Your task: Reproduce verbatim the part of the lines that opens with the line containing "Image resolution: width=1456" and closes with the line containing "The width and", both included. Leave the pictures out of your answer.

━━━━━ Data

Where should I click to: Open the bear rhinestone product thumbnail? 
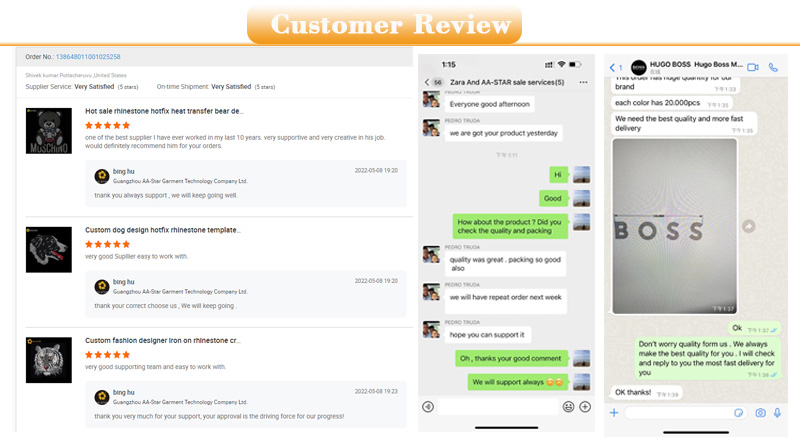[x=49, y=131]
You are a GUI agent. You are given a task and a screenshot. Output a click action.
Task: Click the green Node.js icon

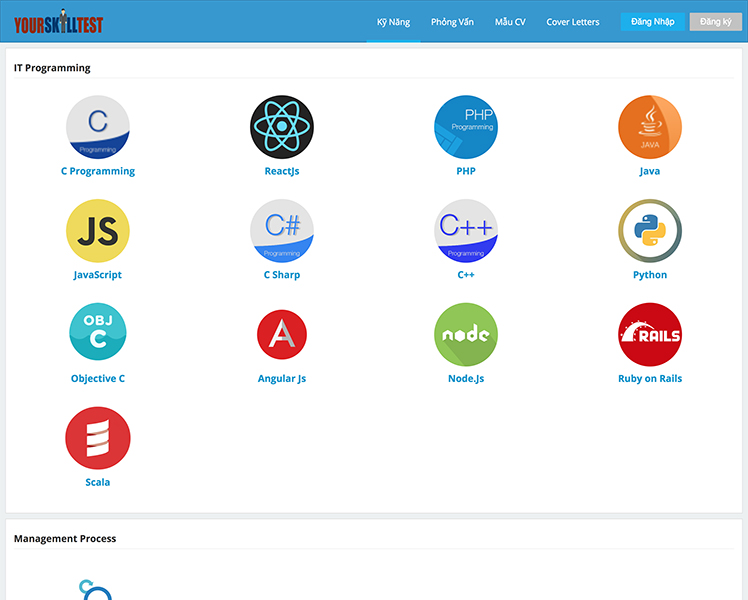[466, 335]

━━━━━━━━━━
━━━━━ Data

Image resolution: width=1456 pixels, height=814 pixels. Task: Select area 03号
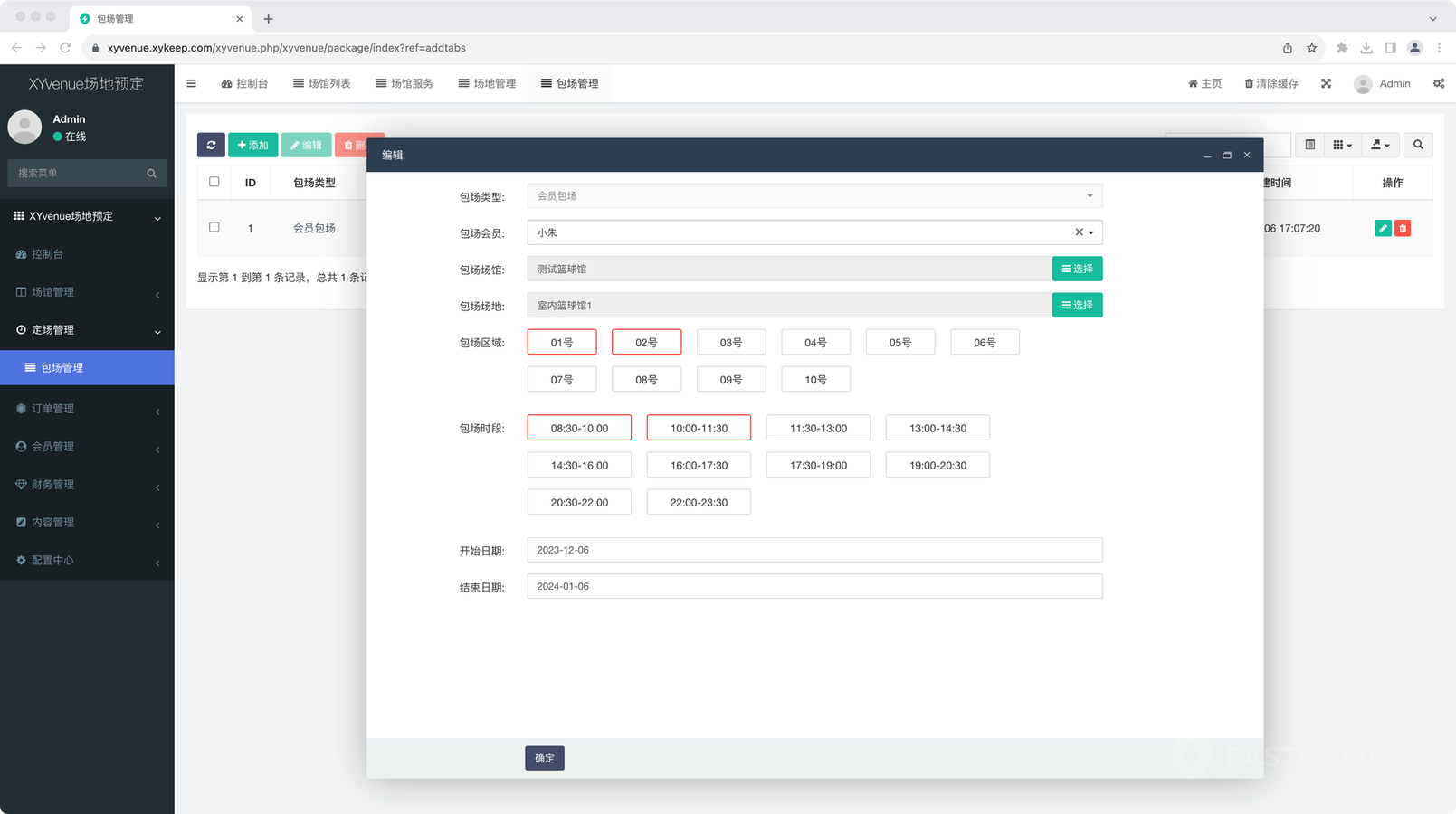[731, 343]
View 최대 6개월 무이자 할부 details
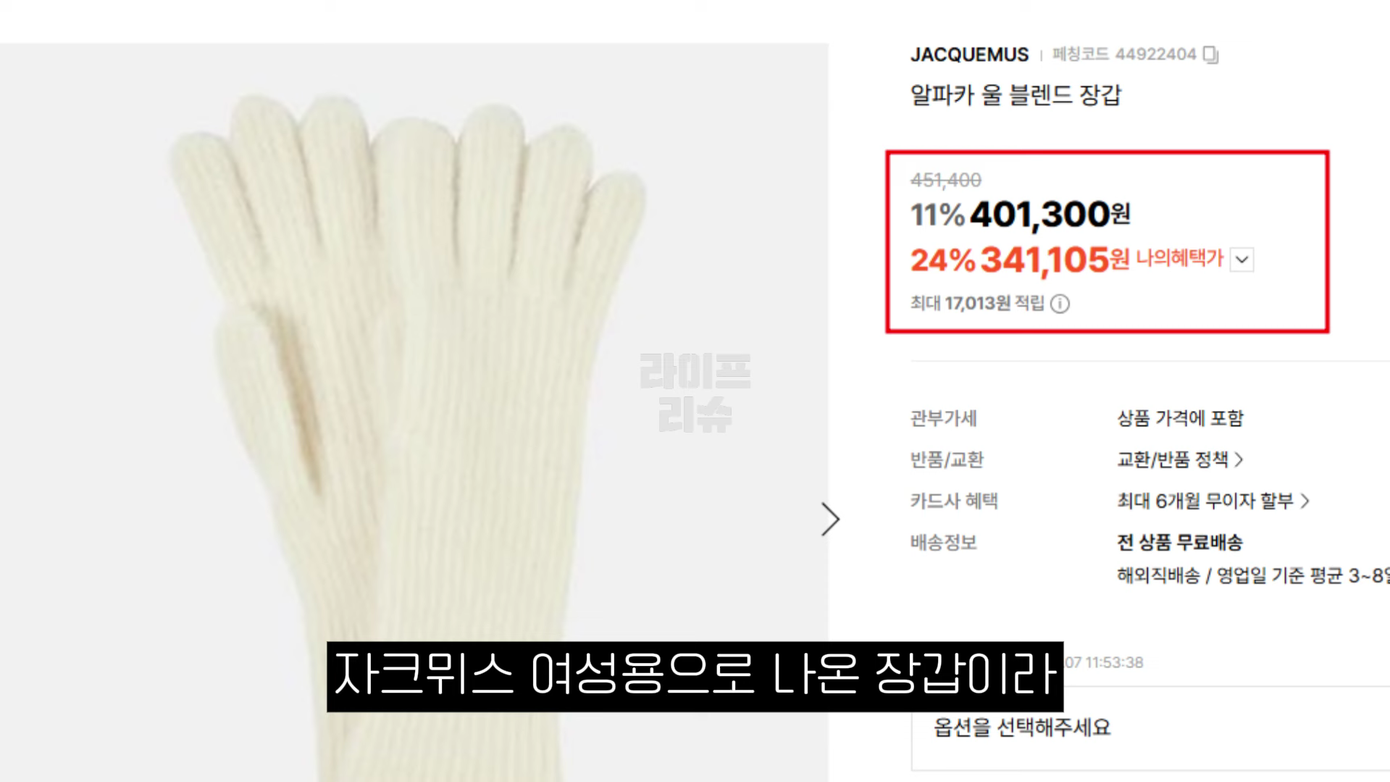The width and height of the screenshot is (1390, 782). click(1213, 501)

━━━━━━━━━━

Task answer:
Image resolution: width=1456 pixels, height=814 pixels. Task: Select area 03号
[731, 343]
View 최대 6개월 무이자 할부 details
The width and height of the screenshot is (1390, 782). click(1213, 501)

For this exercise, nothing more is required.